Tuesday, February 18, 2014

the loneliest night.

walking out the doors of the hospital without my son was the most heart-breaking exit i had ever made.
..........................................
and then the drive home was the longest ride of my life.
.............................
and still, it kept getting harder.
.................
when i walked into our house--without my sweet boy, without his suction machine--and came upon his 'spot' in the middle of the living room floor.....that was hard.
it was empty.
it was so painfully empty.
i made the walk back to his room, and it was empty.
everything was so empty.
i was empty.

i think i was also very numb.
everything seems so blurry, looking back.  i know i was in a daze.  i know being numb was my brain's way of protecting my heart from actually breaking.  there's no way i should have physically been able to keep living, because my heart was gone.  it wasn't there---it was back in the hospital with my beautiful little boy.
my heart should not have still been beating that day.
i don't know how it was, how it still is.
it is.  it just hurts.

my poor sweet girl.
this is the day she hurt the most.
the day we came home from the hospital, the day her special little brother died, was her hardest day.
i have never seen her more sad than i did on that day.
she cried.
she talked about how much she missed him.
she wanted to watch a video i have on my computer of her and connor over and over and over.
i'm sure we watched it at least 30 times that day.
she said she was sorry she hadn't 'played' with him more.  this broke my heart because i know she was feeling guilty---the same guilt i was experiencing for feeling like i should have done more, or spent more time showing my sweet boy how much i loved him.

→ Excerpted records:
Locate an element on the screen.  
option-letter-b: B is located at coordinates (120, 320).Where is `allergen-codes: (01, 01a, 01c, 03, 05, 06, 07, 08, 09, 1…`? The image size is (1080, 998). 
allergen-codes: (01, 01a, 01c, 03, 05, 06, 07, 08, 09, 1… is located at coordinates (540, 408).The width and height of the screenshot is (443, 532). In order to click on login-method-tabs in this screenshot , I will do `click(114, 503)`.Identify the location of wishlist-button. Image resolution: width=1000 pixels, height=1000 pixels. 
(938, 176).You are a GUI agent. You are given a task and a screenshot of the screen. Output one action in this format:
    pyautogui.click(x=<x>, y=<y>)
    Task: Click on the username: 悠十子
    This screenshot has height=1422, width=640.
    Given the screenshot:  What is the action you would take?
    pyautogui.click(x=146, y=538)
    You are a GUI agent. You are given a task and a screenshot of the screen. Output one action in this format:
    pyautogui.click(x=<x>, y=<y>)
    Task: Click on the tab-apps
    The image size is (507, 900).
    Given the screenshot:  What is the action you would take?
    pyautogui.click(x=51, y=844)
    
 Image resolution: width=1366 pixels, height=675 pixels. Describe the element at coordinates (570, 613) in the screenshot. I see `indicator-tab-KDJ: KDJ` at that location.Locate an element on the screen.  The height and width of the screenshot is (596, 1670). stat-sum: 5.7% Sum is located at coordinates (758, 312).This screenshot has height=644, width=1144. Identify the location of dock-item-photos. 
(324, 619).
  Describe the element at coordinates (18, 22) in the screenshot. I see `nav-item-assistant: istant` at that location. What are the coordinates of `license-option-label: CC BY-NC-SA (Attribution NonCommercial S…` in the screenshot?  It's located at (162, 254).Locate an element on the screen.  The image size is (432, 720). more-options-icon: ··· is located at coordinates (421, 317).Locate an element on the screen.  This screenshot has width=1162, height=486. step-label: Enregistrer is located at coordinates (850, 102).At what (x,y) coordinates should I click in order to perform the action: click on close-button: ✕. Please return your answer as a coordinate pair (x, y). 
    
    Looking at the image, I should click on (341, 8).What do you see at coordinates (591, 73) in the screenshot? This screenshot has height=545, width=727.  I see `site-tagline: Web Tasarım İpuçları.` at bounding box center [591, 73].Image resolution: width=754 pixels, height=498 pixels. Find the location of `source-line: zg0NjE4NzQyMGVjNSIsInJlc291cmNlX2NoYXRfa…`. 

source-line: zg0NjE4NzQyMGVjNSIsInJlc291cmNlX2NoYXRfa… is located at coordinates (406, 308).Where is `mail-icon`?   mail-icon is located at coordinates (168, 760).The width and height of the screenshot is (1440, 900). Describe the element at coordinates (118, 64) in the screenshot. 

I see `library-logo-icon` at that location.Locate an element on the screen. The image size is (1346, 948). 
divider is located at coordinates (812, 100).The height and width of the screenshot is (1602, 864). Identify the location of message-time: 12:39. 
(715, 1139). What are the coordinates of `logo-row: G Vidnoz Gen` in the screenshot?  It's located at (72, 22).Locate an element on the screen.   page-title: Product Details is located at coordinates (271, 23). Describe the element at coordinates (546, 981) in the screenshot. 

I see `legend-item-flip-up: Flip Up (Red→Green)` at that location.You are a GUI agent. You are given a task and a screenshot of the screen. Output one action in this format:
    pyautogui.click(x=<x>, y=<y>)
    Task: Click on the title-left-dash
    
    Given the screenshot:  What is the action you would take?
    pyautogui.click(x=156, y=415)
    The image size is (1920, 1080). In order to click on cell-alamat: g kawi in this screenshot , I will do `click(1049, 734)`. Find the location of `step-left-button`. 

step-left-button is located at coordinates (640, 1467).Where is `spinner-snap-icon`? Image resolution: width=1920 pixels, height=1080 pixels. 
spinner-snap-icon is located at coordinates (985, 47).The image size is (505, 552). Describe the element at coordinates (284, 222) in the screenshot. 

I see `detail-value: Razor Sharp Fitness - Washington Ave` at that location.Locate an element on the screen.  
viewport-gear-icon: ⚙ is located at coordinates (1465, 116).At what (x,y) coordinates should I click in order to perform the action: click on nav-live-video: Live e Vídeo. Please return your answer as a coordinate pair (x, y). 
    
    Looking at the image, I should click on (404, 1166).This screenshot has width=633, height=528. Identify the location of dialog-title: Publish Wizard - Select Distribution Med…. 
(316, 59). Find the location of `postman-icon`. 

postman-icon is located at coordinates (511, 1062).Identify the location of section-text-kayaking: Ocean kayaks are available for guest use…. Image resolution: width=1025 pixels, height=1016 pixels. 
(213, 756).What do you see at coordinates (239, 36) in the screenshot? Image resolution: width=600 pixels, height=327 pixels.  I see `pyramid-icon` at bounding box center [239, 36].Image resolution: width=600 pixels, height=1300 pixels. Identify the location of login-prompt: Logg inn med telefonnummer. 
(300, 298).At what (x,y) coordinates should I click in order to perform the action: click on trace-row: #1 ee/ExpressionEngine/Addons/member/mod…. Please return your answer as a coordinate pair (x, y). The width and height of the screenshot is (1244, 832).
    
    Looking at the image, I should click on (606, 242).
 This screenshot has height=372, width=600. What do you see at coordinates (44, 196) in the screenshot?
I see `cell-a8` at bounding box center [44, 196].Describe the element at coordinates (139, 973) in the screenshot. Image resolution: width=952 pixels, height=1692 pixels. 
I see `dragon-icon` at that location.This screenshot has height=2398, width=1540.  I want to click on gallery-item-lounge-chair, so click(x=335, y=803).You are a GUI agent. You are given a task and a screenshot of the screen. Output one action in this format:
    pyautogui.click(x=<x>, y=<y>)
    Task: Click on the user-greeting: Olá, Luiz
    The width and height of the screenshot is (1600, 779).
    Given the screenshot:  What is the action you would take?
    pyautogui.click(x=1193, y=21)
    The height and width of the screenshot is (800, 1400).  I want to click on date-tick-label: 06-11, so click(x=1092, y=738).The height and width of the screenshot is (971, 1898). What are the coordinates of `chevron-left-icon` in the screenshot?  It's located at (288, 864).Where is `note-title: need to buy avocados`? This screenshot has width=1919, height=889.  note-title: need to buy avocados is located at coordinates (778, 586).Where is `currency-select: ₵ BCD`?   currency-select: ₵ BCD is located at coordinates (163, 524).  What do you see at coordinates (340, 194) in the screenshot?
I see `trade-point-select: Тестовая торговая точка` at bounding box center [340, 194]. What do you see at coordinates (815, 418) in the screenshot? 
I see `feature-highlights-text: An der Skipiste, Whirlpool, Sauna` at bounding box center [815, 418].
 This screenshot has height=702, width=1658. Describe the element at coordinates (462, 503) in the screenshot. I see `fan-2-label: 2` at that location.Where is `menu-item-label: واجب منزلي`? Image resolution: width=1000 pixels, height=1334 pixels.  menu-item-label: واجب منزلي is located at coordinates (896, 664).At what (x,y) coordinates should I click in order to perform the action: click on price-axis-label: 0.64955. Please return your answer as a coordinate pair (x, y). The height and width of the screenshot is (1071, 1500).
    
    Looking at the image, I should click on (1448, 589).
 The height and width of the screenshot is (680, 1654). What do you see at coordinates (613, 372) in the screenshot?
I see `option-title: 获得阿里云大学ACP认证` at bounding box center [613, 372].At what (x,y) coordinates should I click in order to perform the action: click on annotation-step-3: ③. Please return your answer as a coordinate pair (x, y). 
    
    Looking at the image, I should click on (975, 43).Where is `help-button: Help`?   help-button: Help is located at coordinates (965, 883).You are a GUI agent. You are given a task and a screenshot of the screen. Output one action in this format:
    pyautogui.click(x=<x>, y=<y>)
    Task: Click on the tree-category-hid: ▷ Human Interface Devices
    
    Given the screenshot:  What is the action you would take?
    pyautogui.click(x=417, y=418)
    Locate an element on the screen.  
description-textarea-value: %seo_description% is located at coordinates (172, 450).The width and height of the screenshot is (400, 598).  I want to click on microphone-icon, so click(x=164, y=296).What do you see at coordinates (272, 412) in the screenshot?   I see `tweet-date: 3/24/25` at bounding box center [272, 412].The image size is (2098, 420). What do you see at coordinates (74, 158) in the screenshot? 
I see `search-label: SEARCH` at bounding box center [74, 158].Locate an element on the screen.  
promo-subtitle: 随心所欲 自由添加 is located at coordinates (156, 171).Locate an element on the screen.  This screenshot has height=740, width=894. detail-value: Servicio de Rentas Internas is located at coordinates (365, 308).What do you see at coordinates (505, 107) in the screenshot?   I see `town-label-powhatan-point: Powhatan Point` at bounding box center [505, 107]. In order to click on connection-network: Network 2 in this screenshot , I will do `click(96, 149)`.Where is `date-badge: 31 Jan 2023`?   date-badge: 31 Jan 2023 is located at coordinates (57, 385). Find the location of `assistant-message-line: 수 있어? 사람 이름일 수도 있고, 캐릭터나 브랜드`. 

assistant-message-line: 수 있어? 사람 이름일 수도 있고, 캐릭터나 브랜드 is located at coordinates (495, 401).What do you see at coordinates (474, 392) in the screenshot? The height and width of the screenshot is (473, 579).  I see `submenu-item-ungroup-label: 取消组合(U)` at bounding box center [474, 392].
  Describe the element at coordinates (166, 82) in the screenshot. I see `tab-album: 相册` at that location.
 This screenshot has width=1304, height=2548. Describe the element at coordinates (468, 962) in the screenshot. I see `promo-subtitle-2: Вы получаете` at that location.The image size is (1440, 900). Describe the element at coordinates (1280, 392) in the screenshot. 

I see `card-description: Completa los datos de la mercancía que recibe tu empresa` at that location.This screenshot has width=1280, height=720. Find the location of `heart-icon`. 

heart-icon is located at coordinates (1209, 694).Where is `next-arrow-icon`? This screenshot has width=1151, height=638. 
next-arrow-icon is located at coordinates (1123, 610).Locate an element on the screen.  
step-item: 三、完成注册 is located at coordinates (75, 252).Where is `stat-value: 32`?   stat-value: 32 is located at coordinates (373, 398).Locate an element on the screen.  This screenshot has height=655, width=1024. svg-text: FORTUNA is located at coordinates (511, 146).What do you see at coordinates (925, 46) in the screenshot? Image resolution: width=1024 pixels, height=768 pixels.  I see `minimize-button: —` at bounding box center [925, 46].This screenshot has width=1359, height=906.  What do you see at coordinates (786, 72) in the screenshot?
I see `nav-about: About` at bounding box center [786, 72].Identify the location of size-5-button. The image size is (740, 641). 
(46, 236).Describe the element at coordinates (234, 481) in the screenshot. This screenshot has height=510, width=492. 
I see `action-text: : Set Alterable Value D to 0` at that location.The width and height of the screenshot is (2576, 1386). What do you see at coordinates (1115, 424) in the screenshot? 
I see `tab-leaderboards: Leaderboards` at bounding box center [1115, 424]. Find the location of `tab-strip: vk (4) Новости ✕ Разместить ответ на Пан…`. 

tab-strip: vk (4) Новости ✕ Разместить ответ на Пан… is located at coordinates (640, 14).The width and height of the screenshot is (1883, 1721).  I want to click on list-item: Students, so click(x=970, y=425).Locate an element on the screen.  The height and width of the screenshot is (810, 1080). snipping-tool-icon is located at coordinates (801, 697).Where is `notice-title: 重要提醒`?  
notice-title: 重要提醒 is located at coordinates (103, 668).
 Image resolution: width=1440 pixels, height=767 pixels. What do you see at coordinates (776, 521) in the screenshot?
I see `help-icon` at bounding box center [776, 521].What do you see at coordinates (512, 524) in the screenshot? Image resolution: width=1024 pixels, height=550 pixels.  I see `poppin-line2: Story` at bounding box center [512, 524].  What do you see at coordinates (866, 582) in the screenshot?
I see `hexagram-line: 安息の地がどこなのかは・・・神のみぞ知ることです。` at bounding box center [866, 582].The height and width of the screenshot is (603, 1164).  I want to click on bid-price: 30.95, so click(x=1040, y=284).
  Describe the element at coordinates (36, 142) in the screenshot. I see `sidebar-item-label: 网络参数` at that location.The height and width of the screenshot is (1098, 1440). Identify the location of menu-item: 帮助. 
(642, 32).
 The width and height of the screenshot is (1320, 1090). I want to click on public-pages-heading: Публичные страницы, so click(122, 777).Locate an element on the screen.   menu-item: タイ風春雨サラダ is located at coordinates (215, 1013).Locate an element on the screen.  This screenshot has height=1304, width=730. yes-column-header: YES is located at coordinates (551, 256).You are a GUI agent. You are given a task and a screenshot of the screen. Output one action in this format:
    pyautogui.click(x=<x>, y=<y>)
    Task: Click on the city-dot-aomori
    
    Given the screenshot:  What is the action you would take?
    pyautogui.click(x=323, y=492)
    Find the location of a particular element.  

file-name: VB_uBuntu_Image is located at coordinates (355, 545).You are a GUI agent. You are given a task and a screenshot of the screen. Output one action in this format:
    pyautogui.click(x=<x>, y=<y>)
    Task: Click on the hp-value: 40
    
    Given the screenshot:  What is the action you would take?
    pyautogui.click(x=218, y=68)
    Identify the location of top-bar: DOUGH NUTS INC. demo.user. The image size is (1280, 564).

→ Activity list:
1 – According to the excerpted text, at least how many times was the video watched that day?
2 – Copy the excerpted text from "my poor sweet" to "times that day.".
The material has no connection to the excerpted text.

→ Results of the exercise:
1 – At least 30 times.

2 –
my poor sweet girl.
this is the day she hurt the most.
the day we came home from the hospital, the day her special little brother died, was her hardest day.
i have never seen her more sad than i did on that day.
she cried.
she talked about how much she missed him.
she wanted to watch a video i have on my computer of her and connor over and over and over.
i'm sure we watched it at least 30 times that day.